Ho incontrato Daniel Kahneman due volte nella mia vita. Personaggio semplice, schivo, mai sopra le righe, sempre fedele a quei principi della finanza comportamentale che lui stesso ha postulato.

Ieri ha lasciato questa Terra. Ripubblico, per ricordarlo, un’intervista che avevo fatto con lui per IlSole24ore del maggio 2016, in cui lo psicologo israeliano rilascia dichiarazioni che dovrebbero ispirare risparmiatori, investitori, ma soprattutto gli addetti ai lavori del risparmio e degli investimenti.

Daniel Kahneman ha segnato un tempo. I suoi studi non hanno ancora trovato gli interpreti migliori in assoluto. Ma qualcosa sta cambiando, qualcuno sta finalmente comprendendo, che risparmiare ed investire hanno poco a che fare con i mercati finanziari.

Da IlSole24ore del 30 maggio 2016

Da quando ho vinto il Premio Nobel per l’economia, nel 2002 il mondo è profondamente cambiato, soprattutto dal punto di vista finanziario.
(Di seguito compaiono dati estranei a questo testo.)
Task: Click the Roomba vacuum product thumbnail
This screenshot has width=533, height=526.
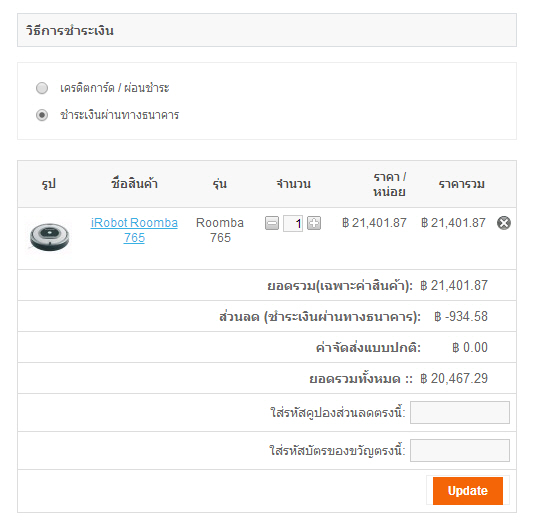Action: click(49, 237)
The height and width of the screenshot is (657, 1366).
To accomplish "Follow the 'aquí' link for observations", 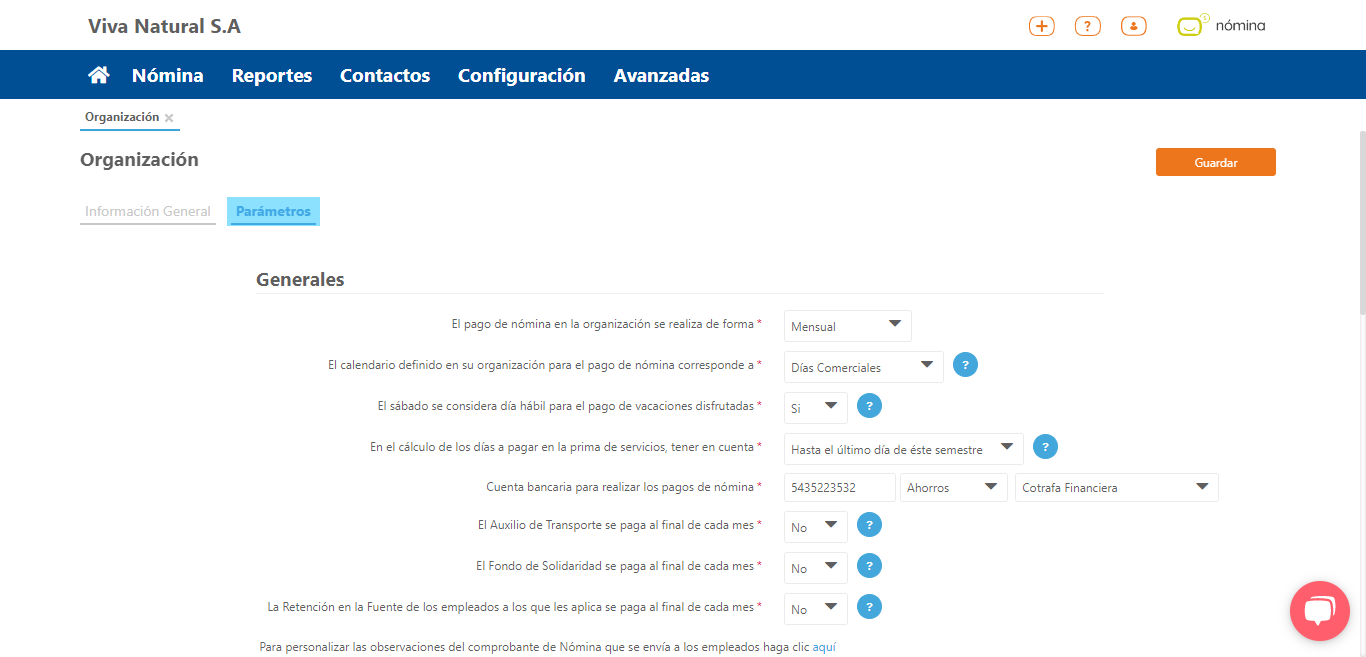I will pos(824,647).
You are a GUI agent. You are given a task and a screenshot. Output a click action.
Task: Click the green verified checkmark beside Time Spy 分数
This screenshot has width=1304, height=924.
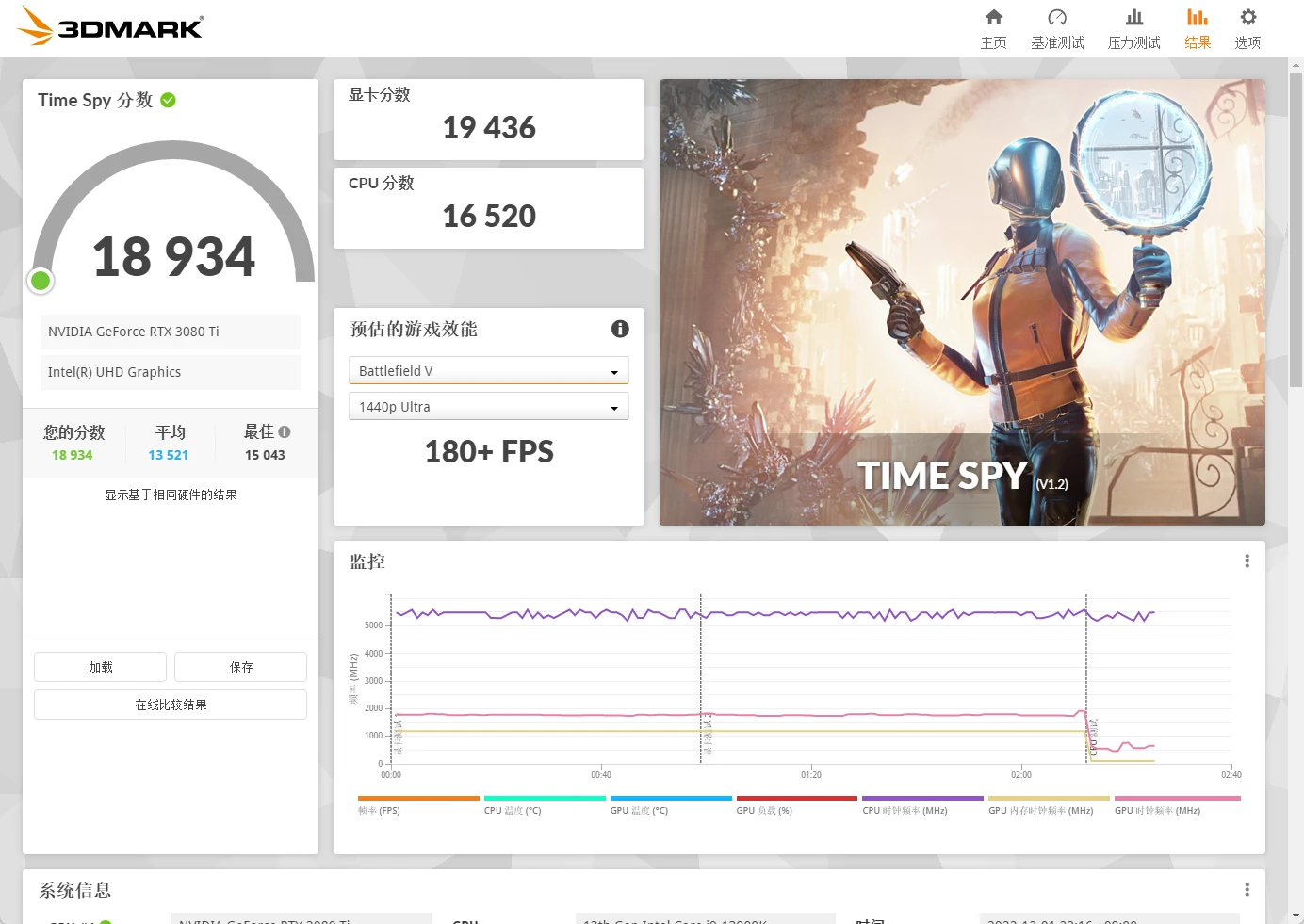168,100
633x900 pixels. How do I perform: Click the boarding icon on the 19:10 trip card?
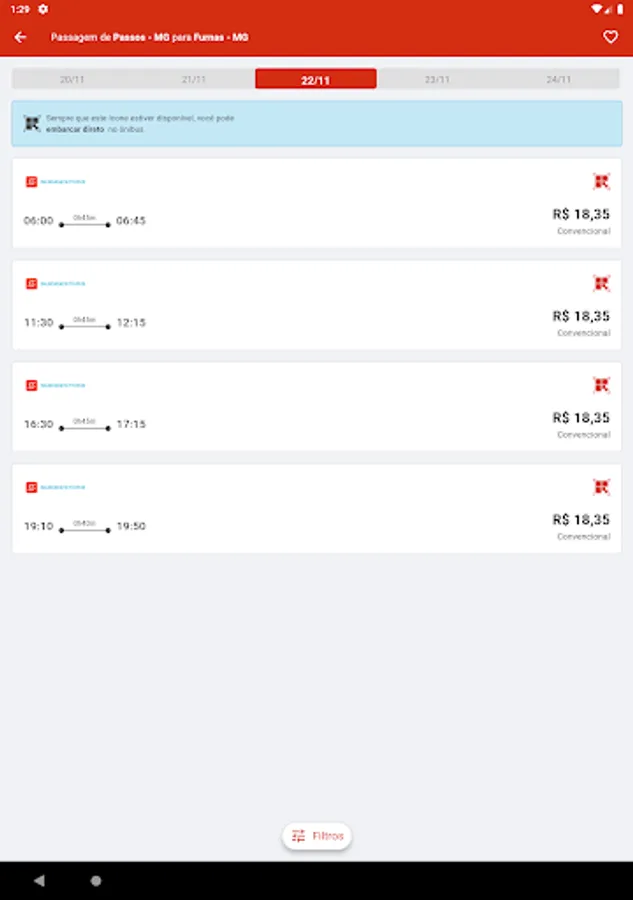coord(601,487)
Eppure neanche la crisi profonda che abbiamo vissuto a partire dal 2008 e che sta ancora facendo sentire i suoi effetti, ha aperto gli occhi agli investitori che continuano a comportarsi commettendo gli errori macroscopici di sempre: sotto questo punto di vista le lezioni del passato non sono servite a nulla, purtroppo”.

Daniel Kahneman è uno psicologo israeliano. Nel 2002 ha vinto il Nobel per l’economia con questa motivazione: “per avere integrato risultati della ricerca psicologica nella scienza economica, specialmente in merito al giudizio umano e alla teoria delle decisioni in condizioni d’incertezza”.

Di fatto la sua ricerca ha fondato una nuova scienza, quella della finanza comportamentale.

Uno psicologo che vince un premio Nobel per l’economia. Sembra una contraddizione, ma non lo è. Anzi proprio gli ultimi anni ci hanno insegnato come la paura, l’emozione i comportamenti scorretti rischiano di influire sui risultati degli investimenti più di quanto facciano la qualità dei prodotti scelti.

Kahneman ha ripuntualizzato, semmai ve ne fosse bisogno, quanto sia determinante comprendere le dinamiche che portano i risparmiatori, gli investitori come li definisce lui, a commettere sempre gli stessi errori di fondo e di come oggi siano diventati indispensabili i consulenti, gli unici in grado, se ben preparati, di governare le emozioni degli investitori.

Un mio studente – racconta Kahaneman – ha fatto una ricerca che ha studiato migliaia di investitori, analizzando gli acquisti e le vendite di titoli che questi hanno fatto. Ebbene, a distanza di un anno dalle giornate di acquisto o vendita, in media i titoli che sono stati venduti hanno avuto rendimenti migliori di quelli che sono stati acquistati, e non di poco. Questo perché? Perché si fa fatica a vendere le posizioni in perdita, ci provoca dolore perdere, ma mantenendo tali posizioni si rischia di continuare ad ampliare il passivo. Mentre risulta più semplice vendere le posizioni migliori, quelle che ci creano fonte di piacere, ma dalle quali avremmo potuto guadagnare di più”.

Secondo Kahneman sono le emozioni che guidano nelle scelte d’investimento e non la visione e la razionalità.

Più che tecnici del risparmio – spiega Kahneman- gli advisor dovrebbero essere degli psicologi, dovrebbero essere in grado di comprendere che tipo di cliente hanno di fronte e strutturare dei piani finanziari adeguati ai profili psicologici di ciascun cliente. I portafogli ideali sono diversi, diversi a seconda delle persone che li sottoscrivono. Perché sono i cambi di rotta repentini a determinare gli errori d’investimento più gravi ed i cambiamenti sono dettati dall’incapacità o dalla capacità di sostenere rischio e volatilità. Un buon portafoglio dovrà essere a prova di rimpianti”.

Per Kahneman, inoltre sarà fondamentale la comunicazione preventiva.

Bisogna che le persone siano informate prima. Dovranno conoscere in anticipo a quali oscillazioni potrebbero andare incontro. Dovranno essere preparate e consapevoli. La preparazione alla volatilità agisce come un vaccino e le persone vaccinate non si ammalano, non cedono al rimpianto ed alla voglia di cambiare le scelte d’investimento rischiando sempre di comprare a prezzi troppo alti e di vendere quando i mercati scendono. Ma il vaccino non deve prevedere un eccesso d’informazione. Un portafoglio azionario sarebbe giusto controllarlo una volta l’anno, non ogni tre mesi. La storia ci insegna che i risparmiatori che hanno dimenticato i loro investimenti, sono quelli che hanno ottenuto i risultati migliori”.